To be a financial advisor, you need at least a bachelor’s degree. While studying finance or business can be very helpful, it isn’t a requirement. From there, depending upon your specialties and specific career path, you will need certain certifications based on those plans.

What is a financial planner?

Financial planners do almost exactly the same thing as financial advisors, and are also exactly what they sound like: they set up financial plans for clients, whether it’s to get a college fund started, plan retirement, or get a client’s finances in order. The client relationship is extremely important in this career as well - they must understand where the client is at and where the client wants to be, then make a plan so the client can achieve their end goal. They may set this plan into motion, and work closely with the client to keep it that way.

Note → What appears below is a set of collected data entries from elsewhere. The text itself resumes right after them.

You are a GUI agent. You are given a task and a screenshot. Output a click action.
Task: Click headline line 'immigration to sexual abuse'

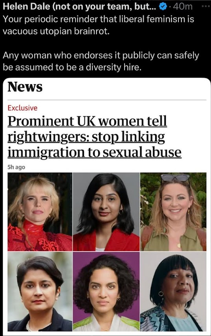point(94,152)
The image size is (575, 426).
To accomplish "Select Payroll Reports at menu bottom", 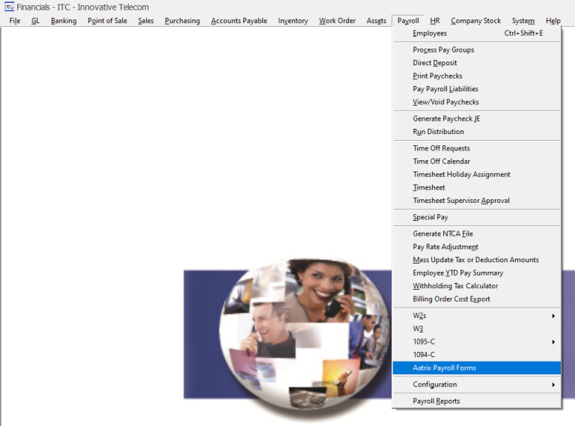I will [x=436, y=401].
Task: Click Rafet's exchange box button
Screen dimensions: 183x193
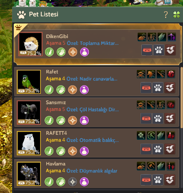Action: (x=170, y=87)
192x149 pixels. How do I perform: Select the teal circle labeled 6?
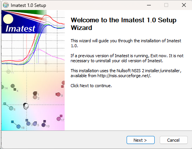11,108
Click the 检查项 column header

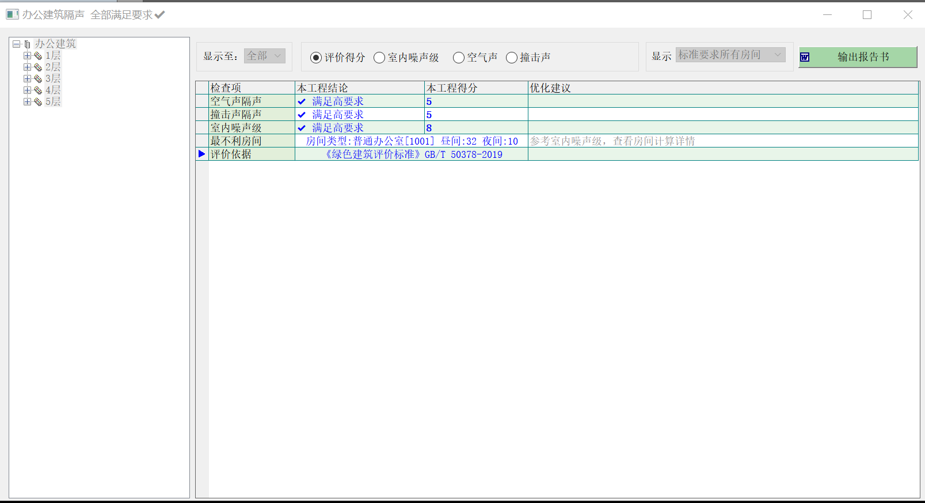pyautogui.click(x=251, y=88)
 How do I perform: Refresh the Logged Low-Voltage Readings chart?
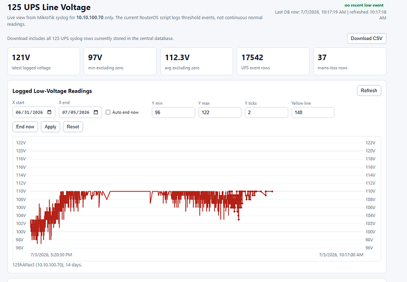369,91
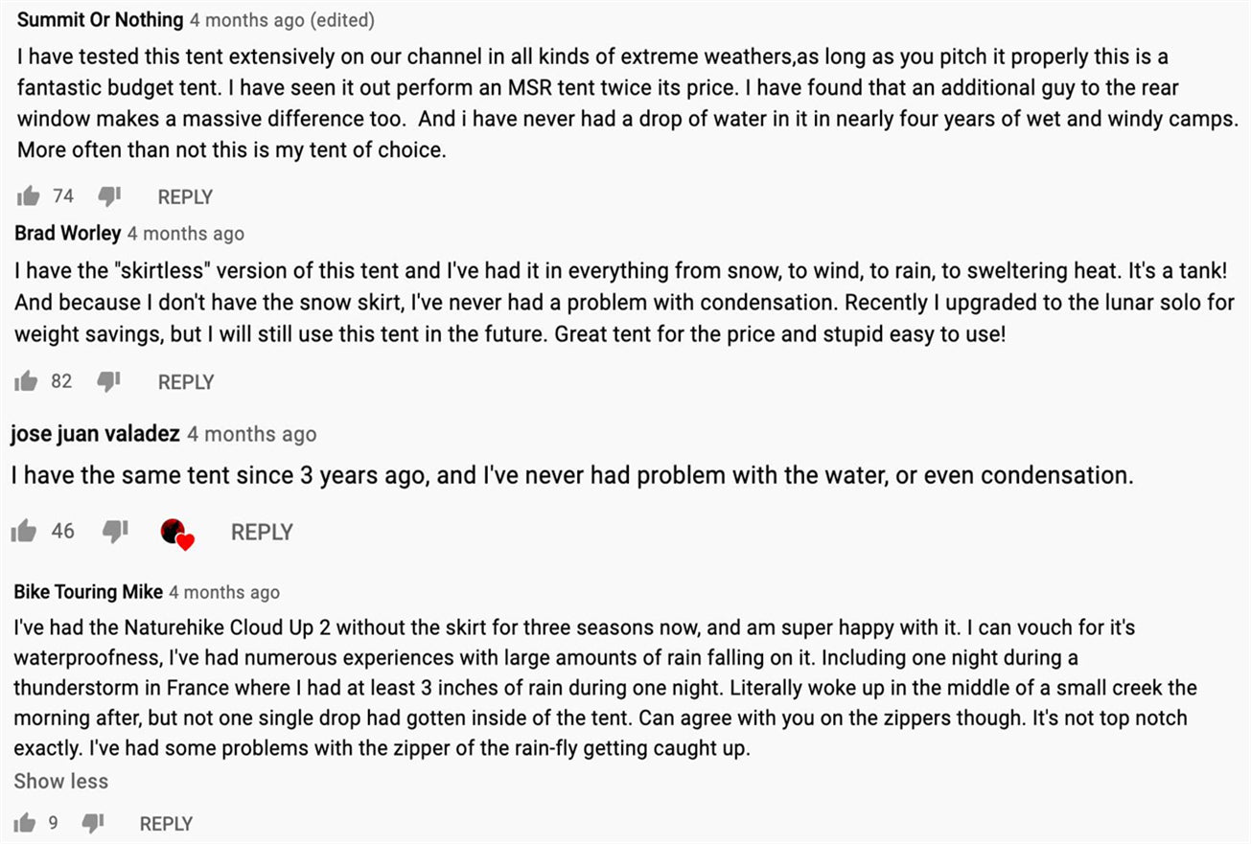The width and height of the screenshot is (1251, 844).
Task: Like jose juan valadez's comment
Action: click(x=24, y=532)
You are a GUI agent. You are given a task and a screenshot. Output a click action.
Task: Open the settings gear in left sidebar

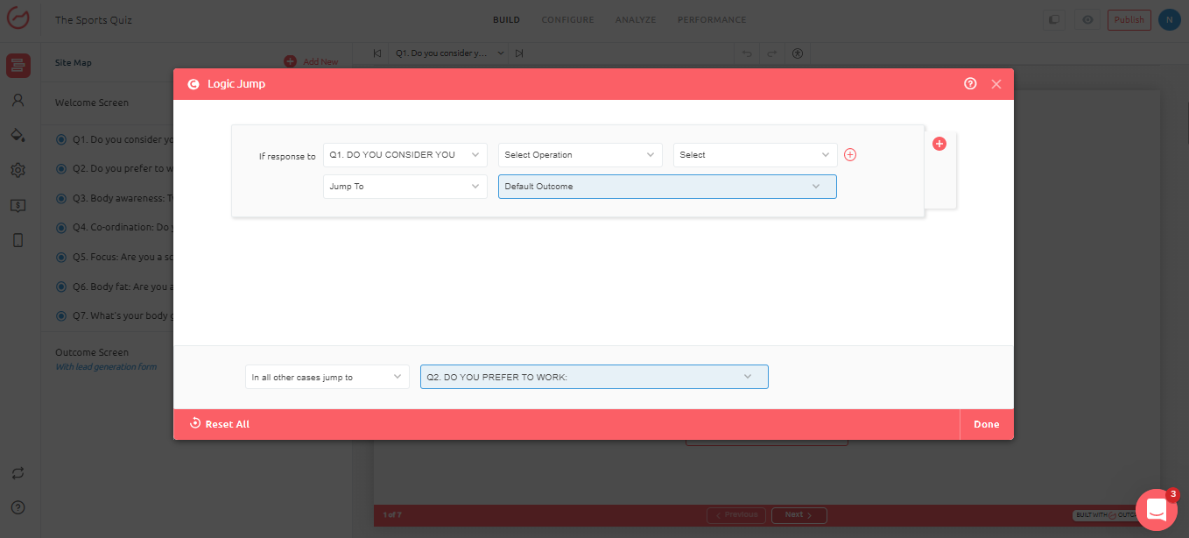point(18,170)
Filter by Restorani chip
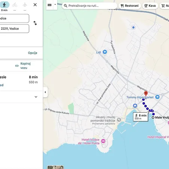This screenshot has height=169, width=169. 130,6
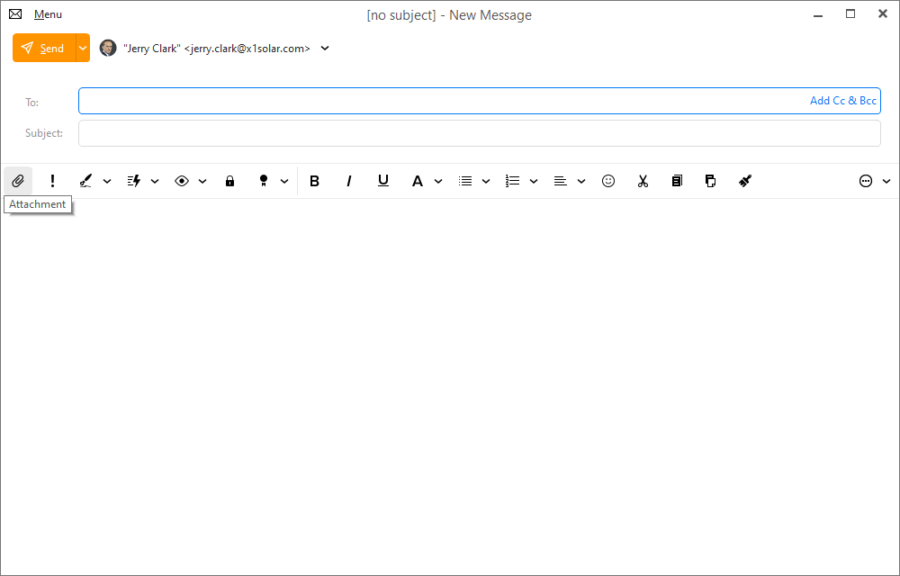This screenshot has height=576, width=900.
Task: Insert an emoji with the smiley icon
Action: pyautogui.click(x=608, y=181)
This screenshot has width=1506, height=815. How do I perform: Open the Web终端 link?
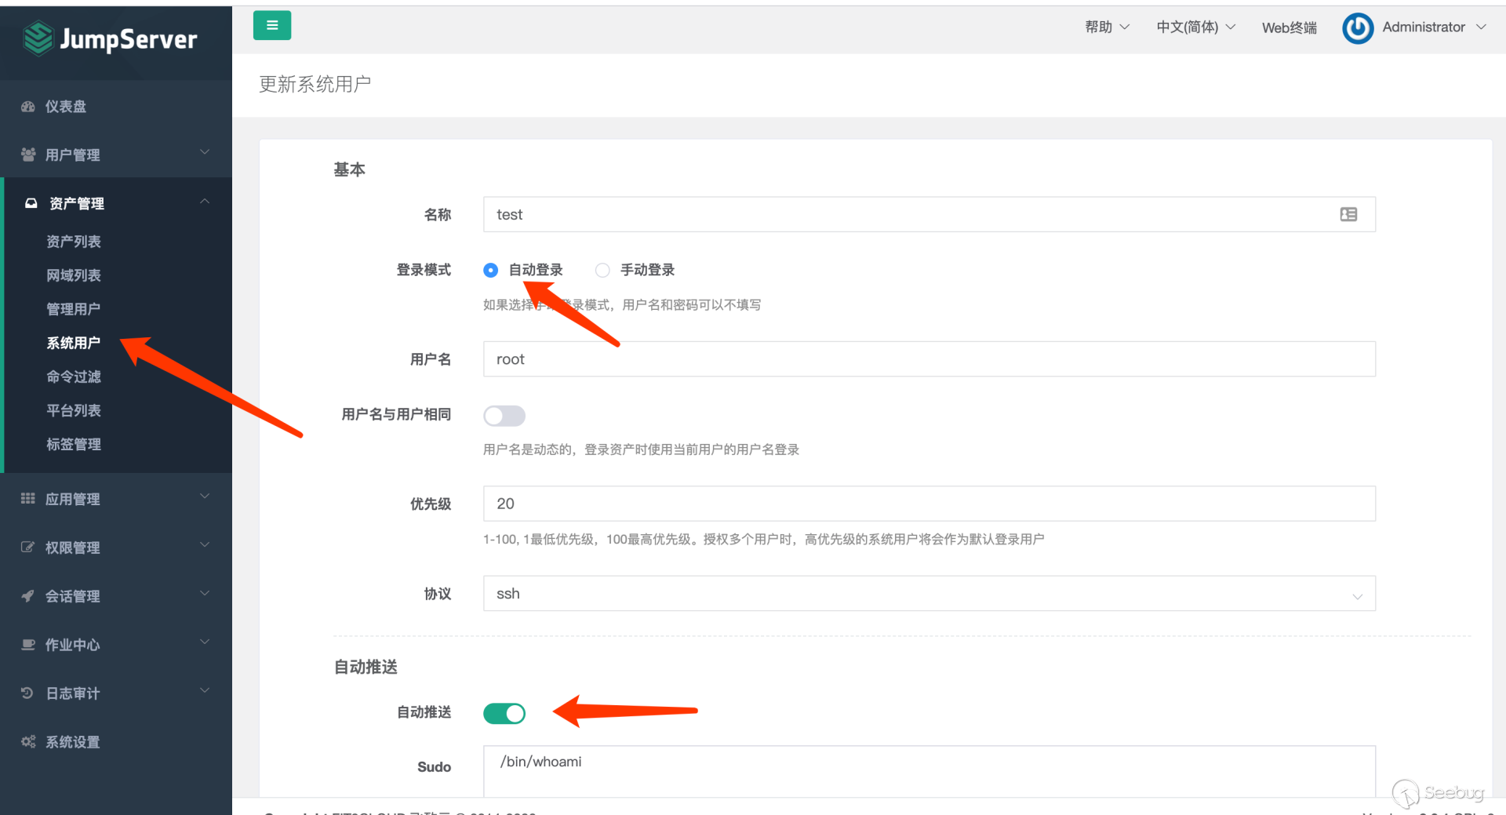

Financial planning also requires at least a bachelor’s degree, along with certification for the position. Most experts suggest that a degree in business, finance, math, and even law are most helpful to be a financial planner. Taxes are a large part of planning, so it is imperative to take courses that help you understand this aspect of finance as well.

So what’s the difference?

There is hardly a difference between financial advising and financial planning at all, and as previously stated, the terms may be used synonymously. Research seems to suggest that financial advisers tend to be more involved in selling products to clients (like insurance), while planners are focused more on mapping out the client’s financial future. Both positions require the Certified Financial Planner exam, lending strength to the argument that they are interchangeable terms. Both positions have a wide pay scale; an experienced, well-placed financial planner or analyst may make over $100,000 a year, but some make less than $50,000. Lots of positions are expected to open up in this field, as increasing amount of people begin to seek financial assistance, tempered only by the increasing amount of online tools available for those who are in a position to plan for themselves.